Imagine a farmer not tilling her most fertile field?
According to the 2016 census, only 45 per cent of the 7942 kids aged three years in the Hunter attend pre-school. Of the 8801 Hunter kids aged four years, attendance at pre-school rises to 64 per cent. These figures are around the nation's average. That is, they are poor.
Put another way, across the Hunter in 2016 there were 4157 kids aged three years and 2477 kids aged four years who for some reason were denied access to the formal learning seen as essential for their educational development. If these were figures from a small Pacific Island nation we'd donate money to help.

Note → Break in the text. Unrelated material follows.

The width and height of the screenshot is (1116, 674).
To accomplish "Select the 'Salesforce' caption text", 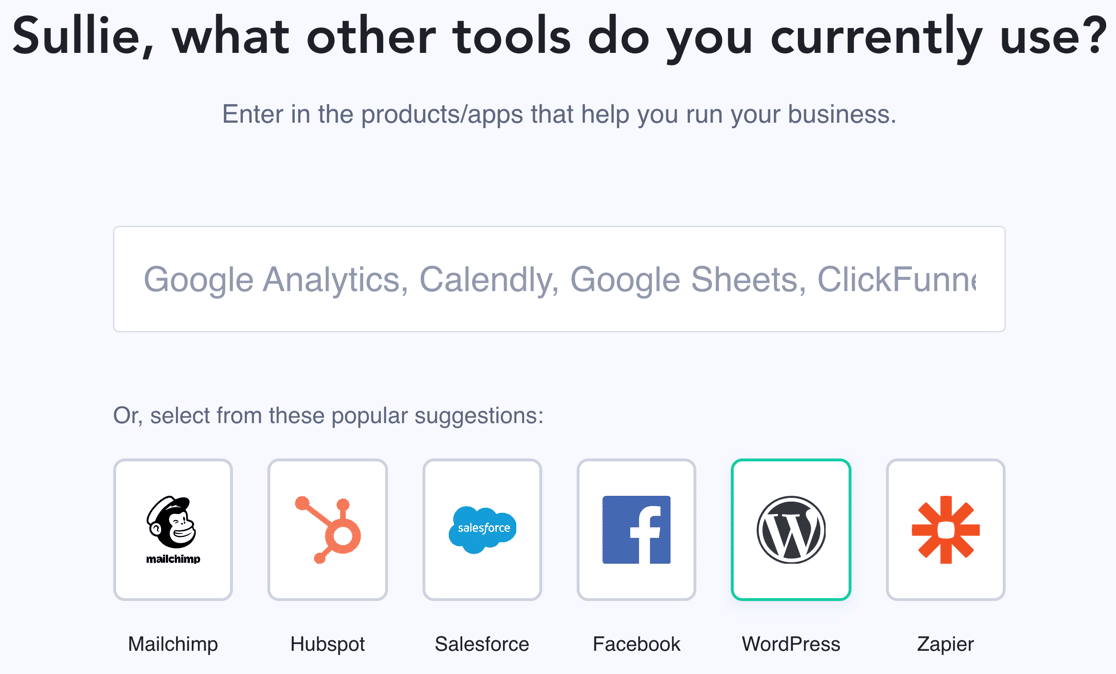I will click(x=482, y=644).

It's not as if Australian governments are unaware of the problem. In 2017 the Council of Australian Governments (COAG) - the organisation charged with coordinating state and federal government actions - received a report, Lifting Our Game, which identified the difficulties parents face in accessing early childhood education for their kids.
A concern of the report is the confusion between child care and child education. In NSW, according to the report, most children experience a preschool program at a long day care centre or at a non-government pre-school. For parents with kids in long day care, there is often confusion about when, or if, the educational curriculum is being delivered.

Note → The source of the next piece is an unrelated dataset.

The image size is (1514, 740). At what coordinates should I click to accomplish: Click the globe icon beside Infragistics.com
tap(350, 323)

The confusion has a simple origin: refusal by governments in Australia to take the lead in pre-school education so that resources and staffing are guaranteed, irrespective of where a child lives or the family the child is born into.
The child care-preschool sector needs sorting, say the report's authors, so that preschooling becomes universal for every child. This, says the report, would be the "single most impactful reform Australia could undertake" to improve education standards at all levels in the nation.

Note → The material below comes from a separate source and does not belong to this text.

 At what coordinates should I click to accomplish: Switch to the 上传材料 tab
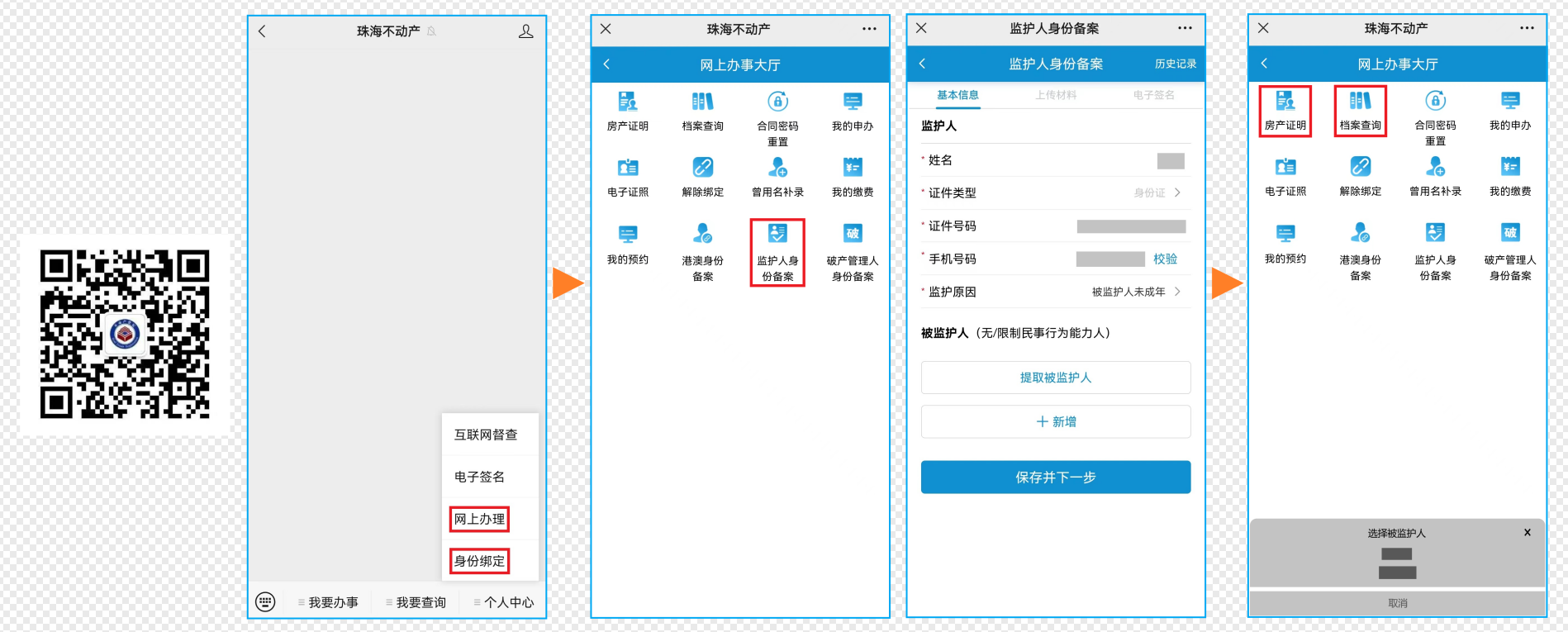(x=1056, y=95)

A second concern of the report is the widespread failure across preschools and child care centres to provide a skilled and stable workforce. A report by the Productivity Commission, also in 2017, says for NSW only 15 per cent of contact staff in child care centres and preschools have bachelor degrees. A problem of handing major responsibility for preschooling to the private and voluntary sectors is that paying decent wages for good staff eats into the profit levels of owner-investors, or stresses the meagre budgets of community-based providers.
Since receiving the Lifting Our Game report, COAG's politicians and bureaucrats have done little more than kick the early childhood can down the road.
If these were figures from a small Pacific Island nation we'd donate money to help.
In the recent federal election, the early childhood platforms of both major parties concentrated on child care subsidies rather than responding to the Lifting Our Game call for a major overhaul of the sector. And replicating the poor research of many of its policies, the Labor Party's early childhood offering featured the bizarre idea that direct government subsidy of the miserable pay packets of child care workers could somehow resolve the sector's problems in attracting and holding skilled staff.
What is disturbing about the census figures on preschooling in the Hunter is the absence of extra effort in districts where school performance and levels of post-school training are below par. Without naming anywhere in particular, the pattern shows levels of preschooling lower in those towns and suburbs where educational performance is already lagging. That said, no town or suburb in the Hunter has boasting rights. Nowhere is preschooling at the universal level that Lifting Our Game says should be the national benchmark.
Nothing succeeds like education in preparing for the future: getting a job, staying healthy, living fruitfully among others. And nothing generates education success like a good start in infancy. Lifting Our Game isn't rocket science, just good sense. Let's not kick the report down the road any further.